Encore une manie de la LONATO pour soutirer de l’argent

Devant une agence LONATO très fréquentée à Hedzranawoé, Koffi, la trentaine, ticket froissé à la main, ne cache pas son amertume. « On joue déjà avec notre argent, parfois le dernier billet qu’on a. Quand enfin la chance arrive, on vient encore prendre dedans… ce n’est pas juste », lâche-t-il, visiblement agacé.

Pour beaucoup de parieurs, cette taxe est perçue comme une pression supplémentaire sur des citoyens déjà fragilisés économiquement. Certains estiment que le Loto représente un espoir, parfois le seul, dans un contexte de chômage, de précarité et de vie chère.

« Quand on perd, personne ne nous rembourse. Mais quand on gagne, on se souvient de nous », ironise un autre joueur.

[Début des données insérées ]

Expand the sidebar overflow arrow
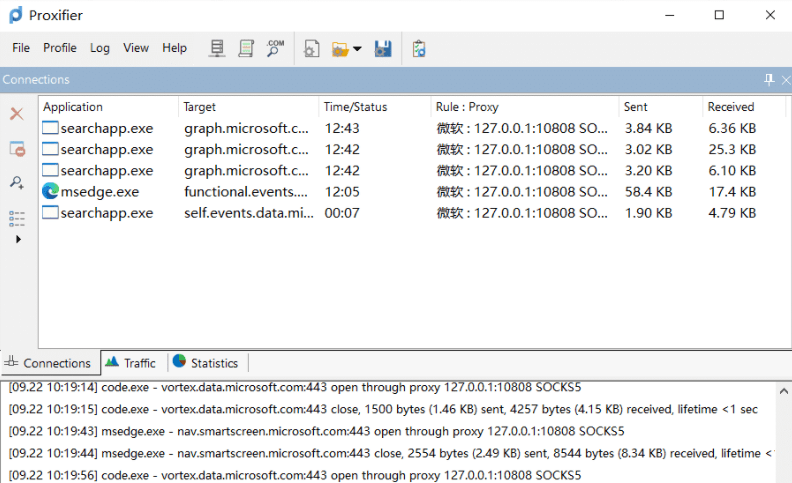The image size is (792, 483). 17,239
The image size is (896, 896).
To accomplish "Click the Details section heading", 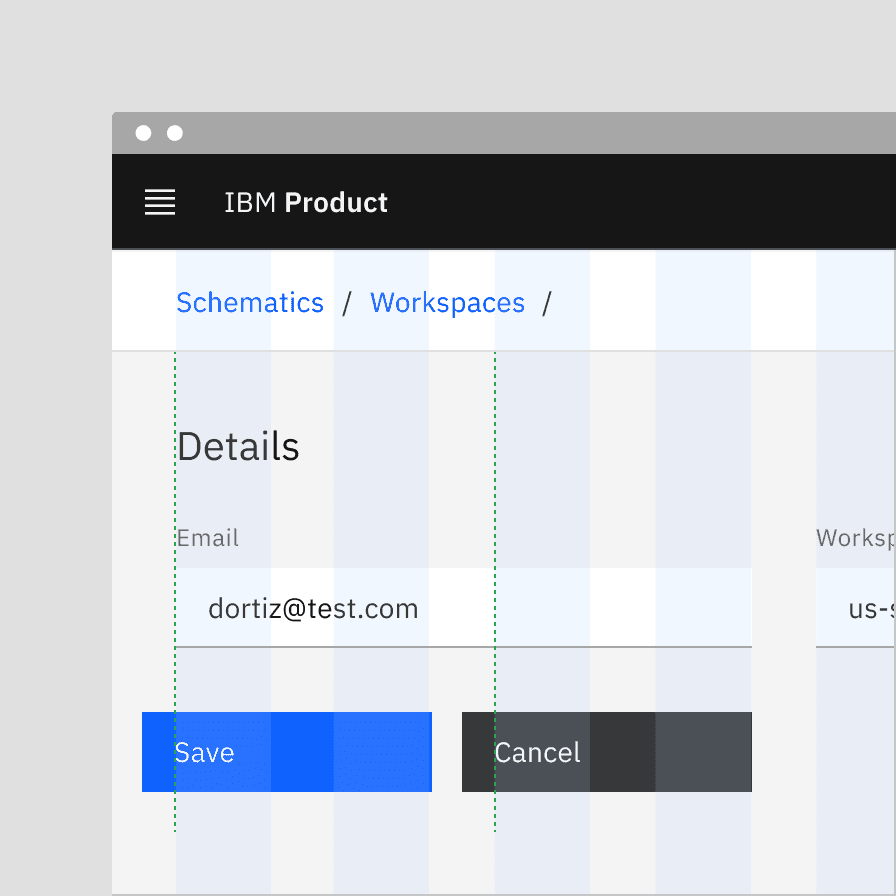I will coord(238,447).
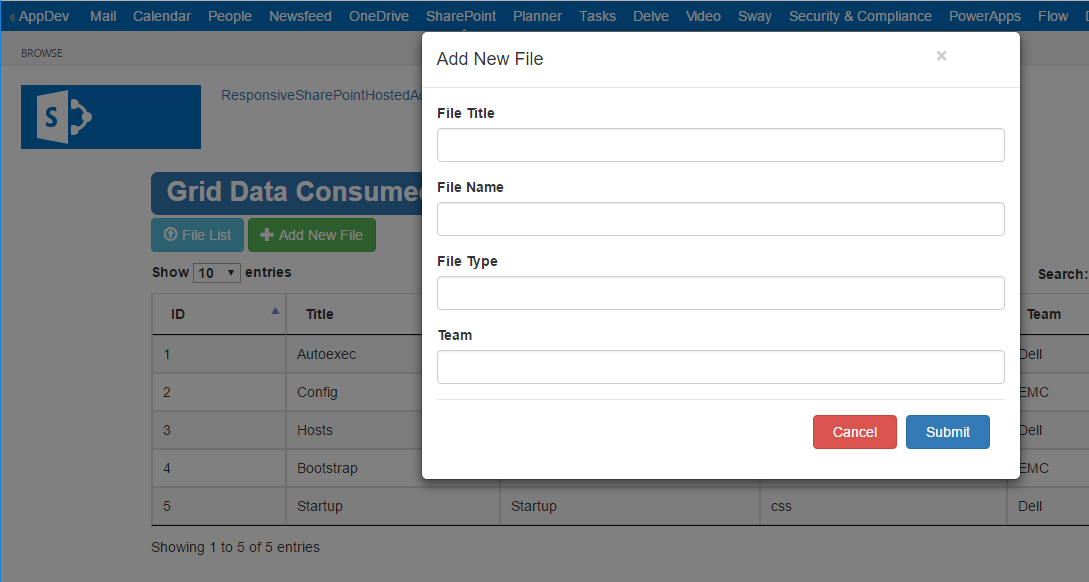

Une mesure incomprise par une partie des joueurs

Chez plusieurs parieurs interrogés, une question revient sans cesse : pourquoi taxer le Loto et pas les pertes ? Dans l’imaginaire collectif, le gain n’est pas un revenu classique, mais un coup de chance, parfois rare, parfois unique dans une vie.  Cette incompréhension nourrit un sentiment d’injustice, surtout chez les joueurs occasionnels, qui voient dans cette retenue une pénalisation de l’espoir, plutôt qu’une contribution équitable.

À l’inverse, d’autres parieurs affichent une position plus mesurée, voire résignée. Yao (nom prêté), la cinquantaine, relativise : « Si l’État prend 5 % et que ça sert à construire des routes, des hôpitaux ou des écoles, pourquoi pas ? On gagne quand même le reste. »

Pour ces joueurs, le patriotisme fiscal l’emporte sur la frustration. Ils rappellent que dans d’autres pays, les gains de jeux sont parfois taxés bien au-delà de 5 %.

Certains estiment même que cette décision pourrait assainir le secteur et renforcer la crédibilité des jeux légaux, face aux circuits informels.

Entre résignation et silence prudent

Mais au-delà des prises de position tranchées, une majorité adopte une attitude plus silencieuse. Beaucoup préfèrent ne pas critiquer ouvertement, par crainte ou par lassitude. « On n’a pas le choix. Si tu veux jouer, tu acceptes les règles », résume un jeune étudiant rencontré à Attikoumé.

Cette résignation en dit long sur le rapport des citoyens aux décisions publiques : on subit, on s’adapte, on continue. Au fond, cette taxe sur les gains LONATO agit comme un révélateur. Elle met en lumière les attentes, les frustrations et les contradictions d’une jeunesse et d’une population en quête de solutions rapides.

À Lomé, le Loto n’est pas qu’un jeu. C’est un miroir social. Et désormais, même la chance a un prix.